• **Passage provided**:
"""
To continue to exist on the scale it had reached, the culture of flight therefore undoubtedly required the establishment of both kinds of coming together mentioned above; in other words, the presence of a dual public, a public of flesh and blood, but also a distant public of receivers and readers, for whom flight was made intelligible through the press, both as a media spectacle and as a modern sensorial experience, disrupting the relationship with time and space. 6 Yet this uniting around aviation through the media was still based on the senses of the body, not national but individual. The reports of flights observed from the ground, as well as the testimonies of aeronauts, pilots and passengers in the air, recount an experience that was certainly extraordinary, but lived through the physical body. If, at the end of the Ancien Régime, seeing the spectacle with one’s own eyes, being a physical witness to it was still an important springboard for the spectator’s sense of belonging, according to contemporary philosophical conceptions,7 this was no longer true from the last third of the 19th century onwards. From that point, the mediatized sensory experiences had the same value of coming together and truth for readers (or the media spectator experiencing the flight). Whatever its medium, the sensory experience mediated was collectively understandable, because it is the same for everyone, whether “sound sensations,” the noises of the flight transmitted by the radio, or the notes about sensory experiences in the letters of aviators to their relatives, reprinted in the Portuguese press and studied by Isabel Morujão. In these letters, the difficulties of travel, the physical sensations, and the heat are mentioned. The experience of the human body, the feeling, is accepted as a pledge of a universal truth, intelligible through descriptions that appeal to the emotions as well as to the recording body of the enunciator. This subjective mode of narrative often constitutes the core of journalistic accounts about flight, one of the reasons for their power to convince.8 This mode also related to the way air passengers looked at the earth and their perception of space and travel.

In all these periods, the pioneers of flight, as well as the first leisure passengers, balloon travellers and commercial airline tourists whose testimonies were relayed by the media, insisted on the changes in the viewpoint permitted by technology, on the novelty of the sensory experience, sometimes wonderful, sometimes unpleasant, painful or dangerous. For the historian attentive to the evolution of these testimonies, a cultural and sensorial history of air travel emerges, analysed by Guillaume Pinson. His article retraces the transition from the representations of the raids of the 1920s as adventurous and dangerous to the 1930s in a safe, democratic, comfortable, “still” journey, within the enclosed environment of the cabin in the early days of commercial aviation (1930-1950). The media support that accompanied the air traveller makes it possible to retrace certain changes in the perception of travel during this period. The maps published by Air France Revue gradually shifted from a space represented by quantified distances (i.e. a space whose thickness, ever smaller, was made up of time periods) to a geography of points linked by curved lines (in other words, a material network, marking the return to a feeling of travel as a movement in space at the end of the 1950s, once the novelty of rapid travel had faded, and the beginning of a linear imaginary of globalized space). Dominique Faria and António Monteiro also noted the rupture of this pivotal moment in commercial aviation and the transition, between 1935 and 1949, from the heroic imaginary of pioneering aviation to a technical imaginary of flight, along with the mechanisation and automation of the pilot’s tasks. From now on, the new space to be conquered was that of a distant universe and, in the pursuit of this new technical imaginary, the task fell to a small robot that the press decided to humanize, as Florence Chiavassa has shown with the Rosetta mission.
"""
• **Recorded information**:
"""
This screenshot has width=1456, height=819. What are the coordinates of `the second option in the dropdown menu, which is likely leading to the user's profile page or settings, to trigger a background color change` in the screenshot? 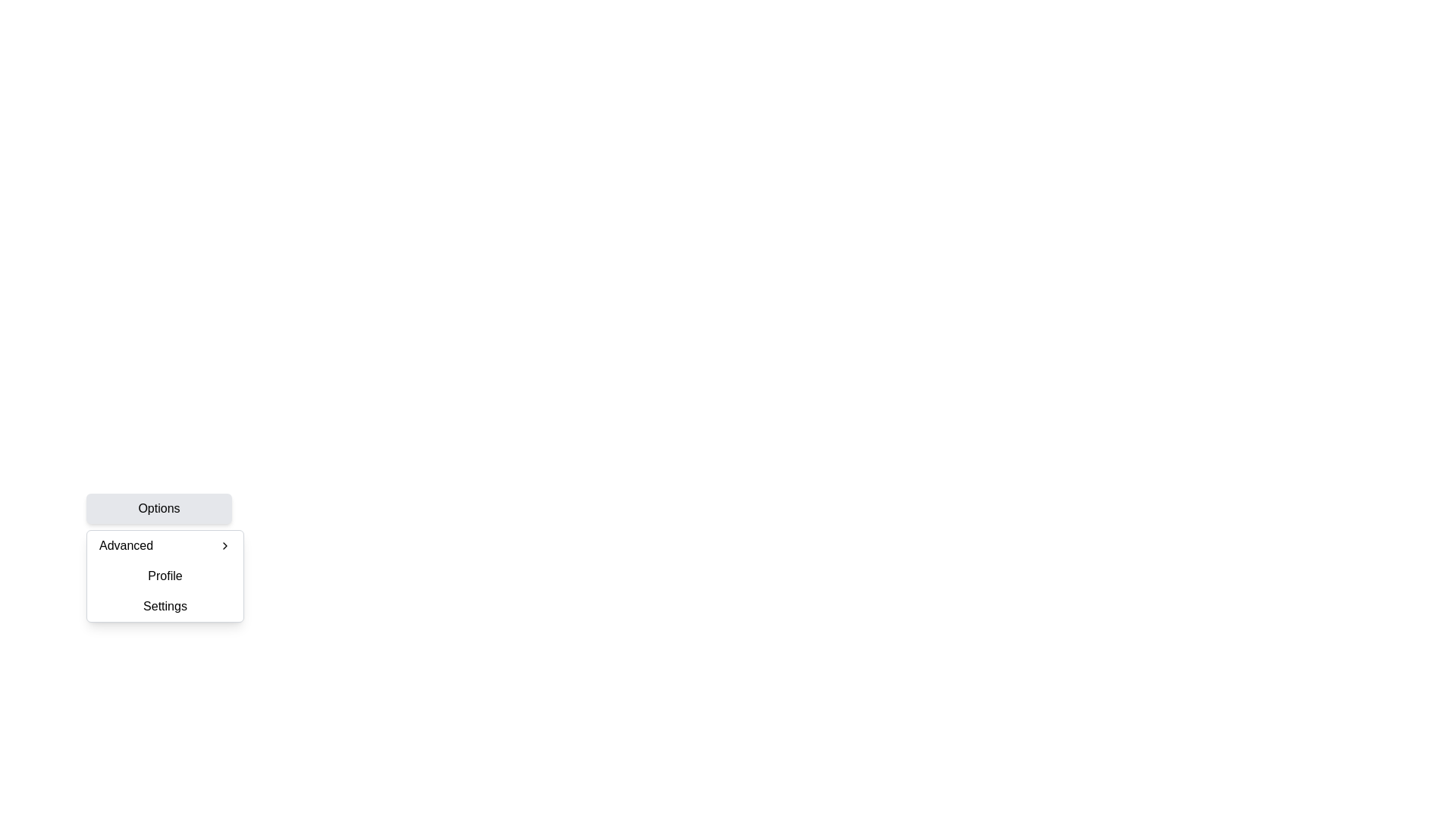 It's located at (165, 576).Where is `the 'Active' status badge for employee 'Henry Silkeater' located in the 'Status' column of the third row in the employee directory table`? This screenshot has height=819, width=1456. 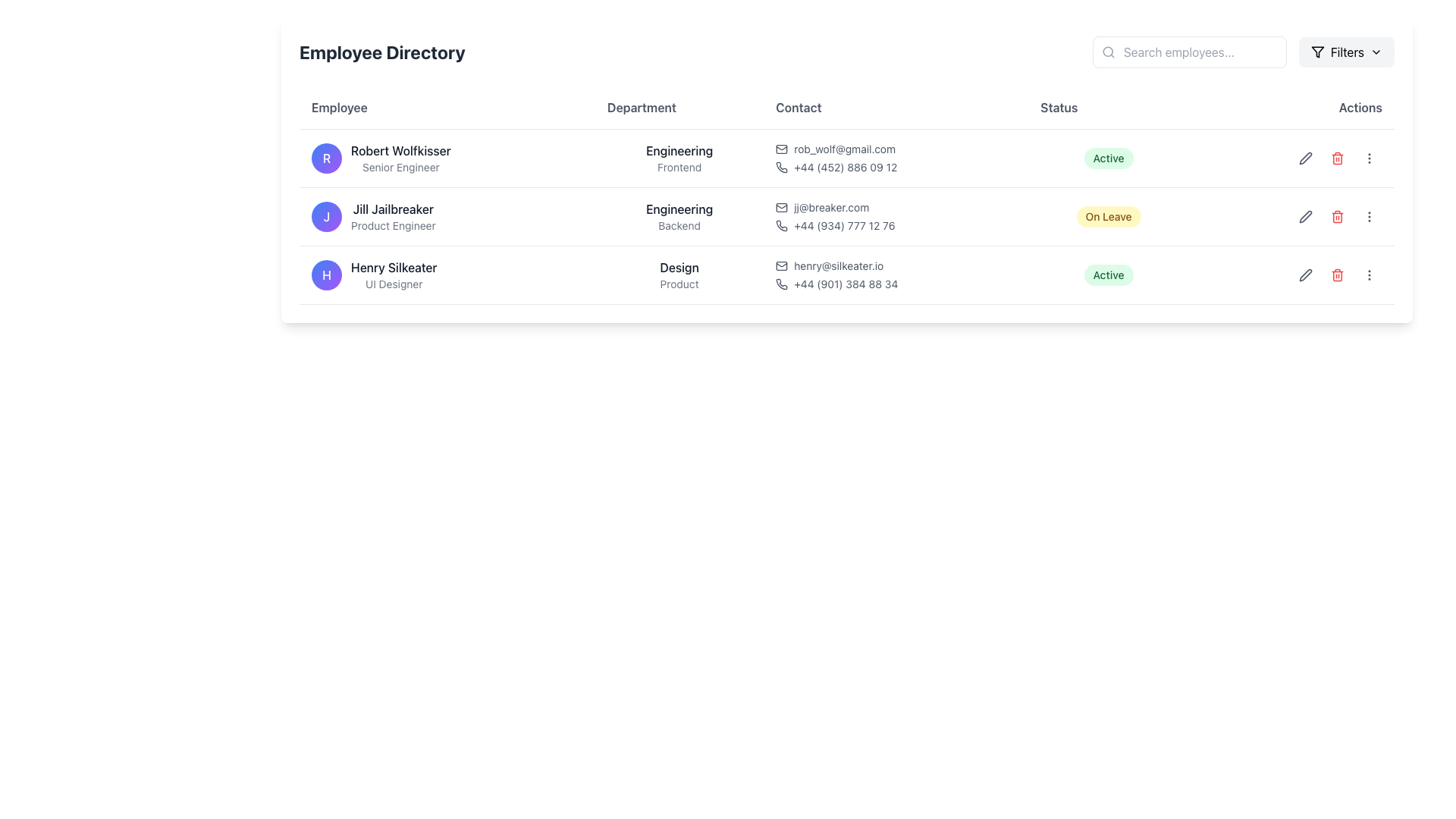 the 'Active' status badge for employee 'Henry Silkeater' located in the 'Status' column of the third row in the employee directory table is located at coordinates (1109, 275).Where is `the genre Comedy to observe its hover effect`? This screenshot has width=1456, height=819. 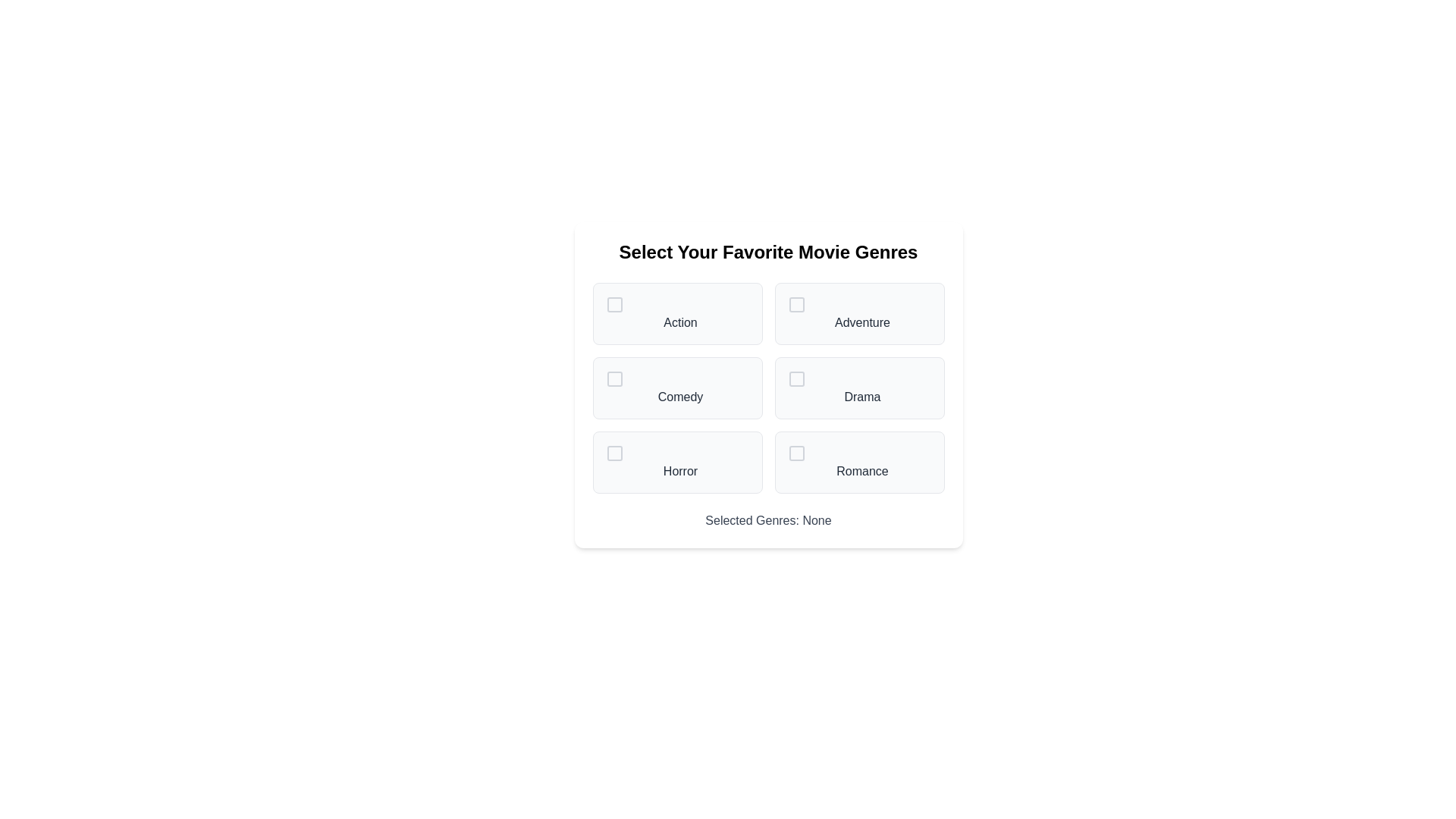 the genre Comedy to observe its hover effect is located at coordinates (676, 388).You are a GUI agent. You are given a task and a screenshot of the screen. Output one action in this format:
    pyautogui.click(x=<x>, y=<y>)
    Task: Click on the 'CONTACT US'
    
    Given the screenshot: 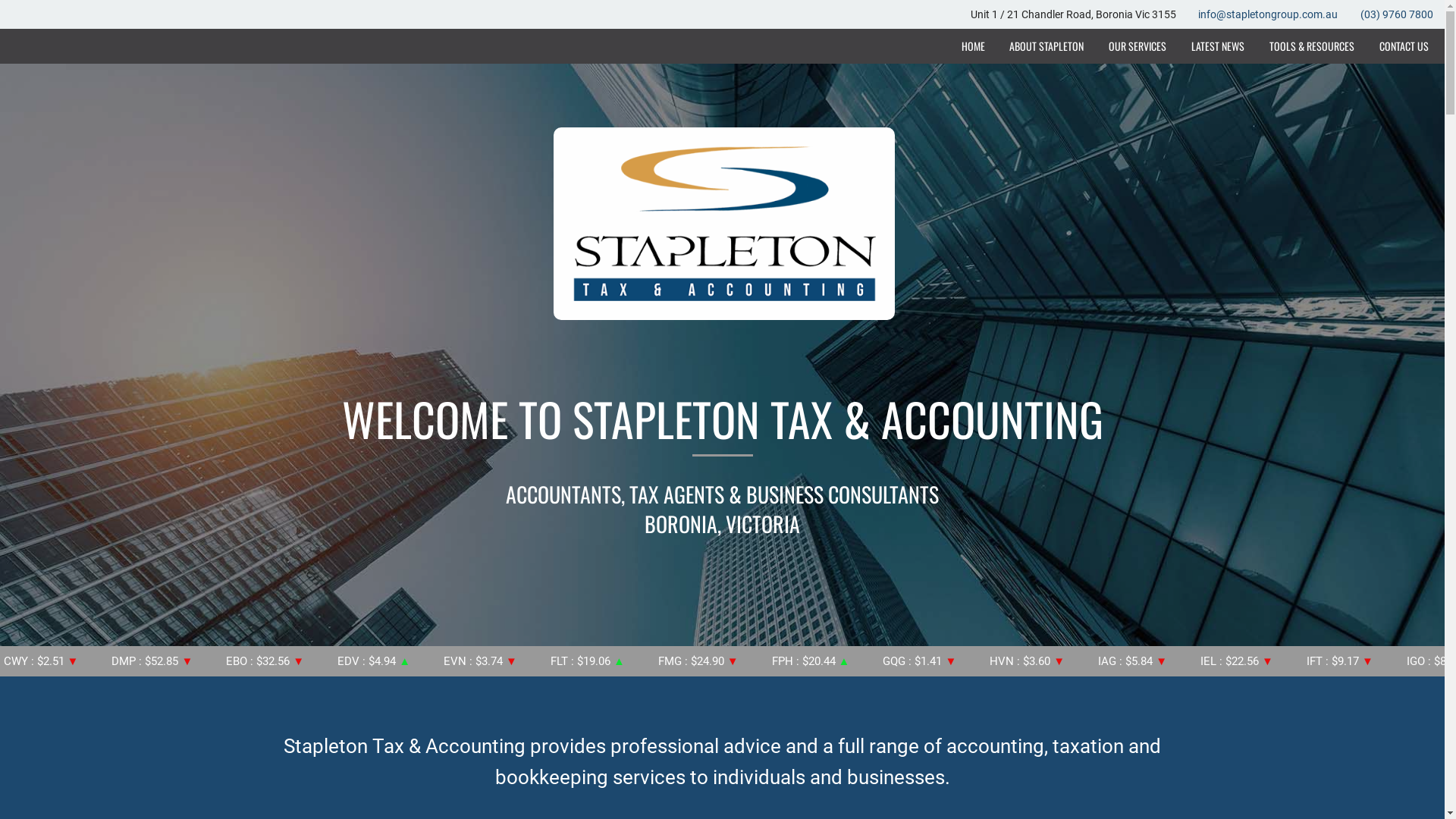 What is the action you would take?
    pyautogui.click(x=1403, y=45)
"""
• **Work to do**:
(1) Answer these from the passage on flight and the media, one answer per line:
(a) Who studied the aviators' letters to their relatives that were reprinted in the Portuguese press?
(b) Which publication's maps gradually shifted toward a geography of points linked by curved lines?
(c) With which mission did Florence Chiavassa show the press humanizing a small robot?
(2) Please carry the passage on flight and the media forward with the next part, starting after its final sentence.

• **Answers in order**:
(1)
(a) Isabel Morujão
(b) Air France Revue
(c) The Rosetta mission

(2)
Third, the multiplicity and importance of witness accounts of flight, regardless of the technical means or the historical context, indicate another feature that may have fostered convergence between the press and aeronautics: the reproducibility of the experience. This refers to its periodic repetition, in the serial publications of daily and weekly issues, unfolding like an endless series full of twists and turns, of the adventures of the “conquest of the sky”. This reproducibility can be seen from 1783-1784, in the series of experiments carried out in different French cities over a short period of time: it was their very repetition that made them more visible in periodicals. At the dawn of the 20th century, this reproducibility was still the case, even though the definition of a media event was quite different: for example, the serial experiments of the aeronaut Santos-Dumont and his tests using numbered balloons (Santos-Dumont No. 1, No. 2, etc., up to Santos-Dumont No. 14 bis!) echoed the series of daily and periodical issues that reported them. A parallel was being established between the race for current events and that of technology, the one feeding the other and both eager to continue.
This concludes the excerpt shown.